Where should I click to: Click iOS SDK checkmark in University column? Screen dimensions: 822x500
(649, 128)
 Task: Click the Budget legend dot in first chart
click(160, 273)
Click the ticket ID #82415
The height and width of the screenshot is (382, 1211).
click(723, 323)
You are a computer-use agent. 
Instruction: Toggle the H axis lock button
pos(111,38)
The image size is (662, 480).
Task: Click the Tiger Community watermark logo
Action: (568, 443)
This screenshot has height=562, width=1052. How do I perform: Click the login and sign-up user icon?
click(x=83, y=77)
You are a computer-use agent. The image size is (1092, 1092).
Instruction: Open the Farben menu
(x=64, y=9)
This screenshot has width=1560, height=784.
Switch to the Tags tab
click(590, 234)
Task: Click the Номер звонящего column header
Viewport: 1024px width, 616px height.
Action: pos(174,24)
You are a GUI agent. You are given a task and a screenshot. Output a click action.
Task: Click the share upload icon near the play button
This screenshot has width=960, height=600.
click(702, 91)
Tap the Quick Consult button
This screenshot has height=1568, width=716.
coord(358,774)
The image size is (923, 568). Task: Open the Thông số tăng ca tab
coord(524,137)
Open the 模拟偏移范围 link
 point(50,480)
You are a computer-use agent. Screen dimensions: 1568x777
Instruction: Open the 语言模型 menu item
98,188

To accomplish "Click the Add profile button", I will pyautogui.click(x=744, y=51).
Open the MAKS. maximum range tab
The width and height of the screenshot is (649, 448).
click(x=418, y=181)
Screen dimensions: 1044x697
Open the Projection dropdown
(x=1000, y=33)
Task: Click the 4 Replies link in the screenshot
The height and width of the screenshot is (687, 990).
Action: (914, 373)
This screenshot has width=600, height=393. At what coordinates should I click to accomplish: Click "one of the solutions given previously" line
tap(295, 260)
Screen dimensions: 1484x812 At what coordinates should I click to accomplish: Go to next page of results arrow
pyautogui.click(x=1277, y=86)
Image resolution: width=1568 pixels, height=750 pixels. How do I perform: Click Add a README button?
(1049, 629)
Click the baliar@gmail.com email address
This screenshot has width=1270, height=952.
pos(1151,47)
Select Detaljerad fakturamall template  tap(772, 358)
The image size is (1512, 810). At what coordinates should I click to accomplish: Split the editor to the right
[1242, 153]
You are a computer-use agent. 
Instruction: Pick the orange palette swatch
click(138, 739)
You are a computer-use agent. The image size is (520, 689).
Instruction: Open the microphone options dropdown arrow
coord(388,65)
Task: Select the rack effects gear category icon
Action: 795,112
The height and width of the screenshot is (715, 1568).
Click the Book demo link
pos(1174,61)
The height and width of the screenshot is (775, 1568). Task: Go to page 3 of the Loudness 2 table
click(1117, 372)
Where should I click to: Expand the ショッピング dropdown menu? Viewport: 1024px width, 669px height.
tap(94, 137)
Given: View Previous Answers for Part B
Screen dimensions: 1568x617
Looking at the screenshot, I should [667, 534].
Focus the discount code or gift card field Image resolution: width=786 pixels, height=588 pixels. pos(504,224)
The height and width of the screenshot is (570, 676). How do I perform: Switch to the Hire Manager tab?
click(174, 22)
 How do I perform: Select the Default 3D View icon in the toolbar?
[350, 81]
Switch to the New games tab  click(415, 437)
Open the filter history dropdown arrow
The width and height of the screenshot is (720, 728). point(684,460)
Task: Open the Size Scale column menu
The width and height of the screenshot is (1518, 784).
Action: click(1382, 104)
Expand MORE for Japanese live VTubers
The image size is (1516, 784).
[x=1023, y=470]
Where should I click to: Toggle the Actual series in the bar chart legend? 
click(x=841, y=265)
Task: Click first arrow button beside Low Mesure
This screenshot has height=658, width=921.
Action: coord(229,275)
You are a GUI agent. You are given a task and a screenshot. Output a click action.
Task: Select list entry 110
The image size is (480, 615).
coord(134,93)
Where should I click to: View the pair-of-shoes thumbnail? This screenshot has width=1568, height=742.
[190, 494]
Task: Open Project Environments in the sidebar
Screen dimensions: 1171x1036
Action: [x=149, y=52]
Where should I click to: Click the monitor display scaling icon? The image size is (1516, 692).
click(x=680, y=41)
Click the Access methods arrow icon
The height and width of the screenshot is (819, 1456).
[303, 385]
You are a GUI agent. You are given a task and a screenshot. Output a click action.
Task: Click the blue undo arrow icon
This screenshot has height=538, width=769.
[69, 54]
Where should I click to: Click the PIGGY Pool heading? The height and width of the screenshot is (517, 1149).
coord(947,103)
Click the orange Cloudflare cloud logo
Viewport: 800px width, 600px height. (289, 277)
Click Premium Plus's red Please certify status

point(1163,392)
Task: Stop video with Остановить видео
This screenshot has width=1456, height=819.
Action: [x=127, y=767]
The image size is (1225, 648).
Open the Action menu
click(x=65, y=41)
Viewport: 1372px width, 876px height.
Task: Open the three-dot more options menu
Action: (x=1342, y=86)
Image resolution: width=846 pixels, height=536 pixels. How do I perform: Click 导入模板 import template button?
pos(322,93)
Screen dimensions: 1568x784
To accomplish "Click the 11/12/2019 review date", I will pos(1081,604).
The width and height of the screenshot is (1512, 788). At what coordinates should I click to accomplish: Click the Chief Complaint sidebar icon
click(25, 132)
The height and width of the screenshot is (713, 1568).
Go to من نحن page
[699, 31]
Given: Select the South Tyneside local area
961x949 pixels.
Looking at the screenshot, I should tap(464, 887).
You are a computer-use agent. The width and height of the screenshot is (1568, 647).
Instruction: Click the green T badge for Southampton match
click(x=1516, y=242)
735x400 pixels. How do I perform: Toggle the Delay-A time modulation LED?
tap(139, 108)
========================================
**Exercise details**
Reproduce all of the records above, changing every occurrence of "computer-use agent" to "desktop assistant" and keeping everything else the same.

**Solved exercise**
Where should I click to: Click iOS SDK checkmark in University column? Screen dimensions: 822x500
(649, 128)
 Task: Click the Budget legend dot in first chart
click(160, 273)
Click the ticket ID #82415
The height and width of the screenshot is (382, 1211).
click(723, 323)
You are a desktop assistant. 
Instruction: Toggle the H axis lock button
pos(111,38)
The image size is (662, 480).
Task: Click the Tiger Community watermark logo
Action: (568, 443)
This screenshot has height=562, width=1052. How do I perform: Click the login and sign-up user icon?
click(x=83, y=77)
You are a desktop assistant. The image size is (1092, 1092).
Instruction: Open the Farben menu
(x=64, y=9)
This screenshot has width=1560, height=784.
Switch to the Tags tab
click(590, 234)
Task: Click the Номер звонящего column header
Viewport: 1024px width, 616px height.
Action: pos(174,24)
You are a GUI agent. You are given a task and a screenshot. Output a click action.
Task: Click the share upload icon near the play button
This screenshot has width=960, height=600.
click(702, 91)
Tap the Quick Consult button
This screenshot has height=1568, width=716.
coord(358,774)
The image size is (923, 568). Task: Open the Thông số tăng ca tab
coord(524,137)
Open the 模拟偏移范围 link
 point(50,480)
You are a desktop assistant. Screen dimensions: 1568x777
Instruction: Open the 语言模型 menu item
98,188

To accomplish "Click the Add profile button", I will pyautogui.click(x=744, y=51).
Open the MAKS. maximum range tab
The width and height of the screenshot is (649, 448).
click(x=418, y=181)
Screen dimensions: 1044x697
Open the Projection dropdown
(x=1000, y=33)
Task: Click the 4 Replies link in the screenshot
The height and width of the screenshot is (687, 990).
Action: (914, 373)
This screenshot has width=600, height=393. At what coordinates should I click to accomplish: Click "one of the solutions given previously" line
tap(295, 260)
Screen dimensions: 1484x812 At what coordinates should I click to accomplish: Go to next page of results arrow
pyautogui.click(x=1277, y=86)
Image resolution: width=1568 pixels, height=750 pixels. How do I perform: Click Add a README button?
(1049, 629)
Click the baliar@gmail.com email address
This screenshot has width=1270, height=952.
pos(1151,47)
Select Detaljerad fakturamall template  tap(772, 358)
The image size is (1512, 810). At what coordinates should I click to accomplish: Split the editor to the right
[1242, 153]
You are a desktop assistant. 
Instruction: Pick the orange palette swatch
click(138, 739)
You are a desktop assistant. The image size is (520, 689).
Instruction: Open the microphone options dropdown arrow
coord(388,65)
Task: Select the rack effects gear category icon
Action: 795,112
The height and width of the screenshot is (715, 1568).
Click the Book demo link
pos(1174,61)
The height and width of the screenshot is (775, 1568). Task: Go to page 3 of the Loudness 2 table
click(1117, 372)
Where should I click to: Expand the ショッピング dropdown menu? Viewport: 1024px width, 669px height.
tap(94, 137)
Given: View Previous Answers for Part B
Screen dimensions: 1568x617
Looking at the screenshot, I should [667, 534].
Focus the discount code or gift card field Image resolution: width=786 pixels, height=588 pixels. pos(504,224)
The height and width of the screenshot is (570, 676). How do I perform: Switch to the Hire Manager tab?
click(174, 22)
 How do I perform: Select the Default 3D View icon in the toolbar?
[350, 81]
Switch to the New games tab  click(415, 437)
Open the filter history dropdown arrow
The width and height of the screenshot is (720, 728). point(684,460)
Task: Open the Size Scale column menu
The width and height of the screenshot is (1518, 784).
Action: click(1382, 104)
Expand MORE for Japanese live VTubers
The image size is (1516, 784).
[x=1023, y=470]
Where should I click to: Toggle the Actual series in the bar chart legend? 
click(x=841, y=265)
Task: Click first arrow button beside Low Mesure
This screenshot has height=658, width=921.
Action: coord(229,275)
You are a GUI agent. You are given a task and a screenshot. Output a click action.
Task: Select list entry 110
The image size is (480, 615).
coord(134,93)
Where should I click to: View the pair-of-shoes thumbnail? This screenshot has width=1568, height=742.
[190, 494]
Task: Open Project Environments in the sidebar
Screen dimensions: 1171x1036
Action: [x=149, y=52]
Where should I click to: Click the monitor display scaling icon? The image size is (1516, 692).
click(x=680, y=41)
Click the Access methods arrow icon
The height and width of the screenshot is (819, 1456).
[303, 385]
You are a GUI agent. You are given a task and a screenshot. Output a click action.
Task: Click the blue undo arrow icon
This screenshot has height=538, width=769.
[69, 54]
Where should I click to: Click the PIGGY Pool heading? The height and width of the screenshot is (517, 1149).
coord(947,103)
Click the orange Cloudflare cloud logo
Viewport: 800px width, 600px height. (289, 277)
Click Premium Plus's red Please certify status

point(1163,392)
Task: Stop video with Остановить видео
This screenshot has width=1456, height=819.
Action: [x=127, y=767]
The image size is (1225, 648).
Open the Action menu
click(x=65, y=41)
Viewport: 1372px width, 876px height.
Task: Open the three-dot more options menu
Action: (x=1342, y=86)
Image resolution: width=846 pixels, height=536 pixels. How do I perform: Click 导入模板 import template button?
pos(322,93)
Screen dimensions: 1568x784
To accomplish "Click the 11/12/2019 review date", I will pos(1081,604).
The width and height of the screenshot is (1512, 788). At what coordinates should I click to accomplish: Click the Chief Complaint sidebar icon
click(25, 132)
The height and width of the screenshot is (713, 1568).
Go to من نحن page
[699, 31]
Given: Select the South Tyneside local area
961x949 pixels.
Looking at the screenshot, I should tap(464, 887).
You are a desktop assistant. The width and height of the screenshot is (1568, 647).
Instruction: Click the green T badge for Southampton match
click(x=1516, y=242)
735x400 pixels. How do I perform: Toggle the Delay-A time modulation LED?
tap(139, 108)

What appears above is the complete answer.